How To Have Your Dream Wedding without Settling

Just minutes after we publicly announced our engagement, we swarmed with questions from friends and family. “Have you set a date? Where will the wedding be?” Seeing as we’d been engaged less than 24 hours, I was immediately reminded of the many questions I had myself. “How many people should we invite? How long should we be engaged for? Where are we going to get married?!”

Being a wedding planner, I had the advantage (and disadvantage) of knowing the answers to most of the “standard” questions. I knew just about how much we’d be spending per person, and the typical price of each wedding vendor. But I was absolutely clueless about where we would have our wedding.

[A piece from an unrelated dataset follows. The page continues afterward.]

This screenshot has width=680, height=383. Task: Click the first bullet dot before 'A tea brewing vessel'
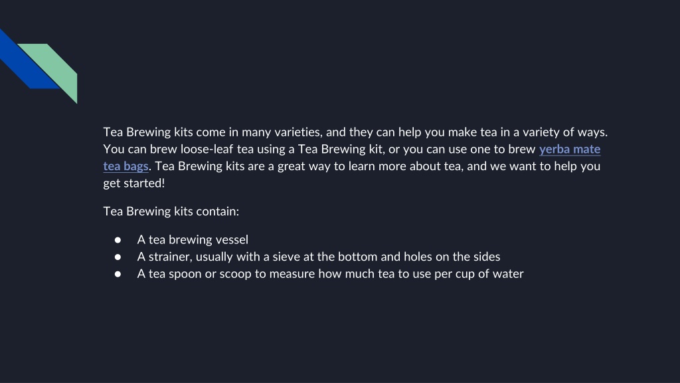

The ideas came into my head just as quickly as I dismissed them. Ever the realist, I found reasons that each location wouldn’t possibly work. We just had a magical engagement here in Savannah, one of our very favorite spots. So maybe we could get married here? But no, that would be too far for both our families. I was born and raised in a suburb outside of Chicago. The majority of my extended family was still there, so we could have the wedding there… but, no, that meant it’d be unlikely that Warren’s family and all our current friends, neighbors, and coworkers could make it. We could have the wedding locally in South Florida or maybe even Tampa, where we met. A local wedding did make sense. I could use vendors I trusted and had worked with numerous times before. A local wedding meant I could visit our venue multiple times for meetings. However, a local wedding would also mean sacrificing what we had both envisioned for our big day.

Warren and I had always agreed that our wedding would have a cool Fall breeze, with the leaves changing colors. There’s something so incredibly nostalgic about the transformation of leaves in Autumn and the smell of a dusk October bonfire. I had always pictured saying, “I do” in my childhood home backyard. I’d make my way down the front staircase that I had taken so many prom and homecoming pictures on.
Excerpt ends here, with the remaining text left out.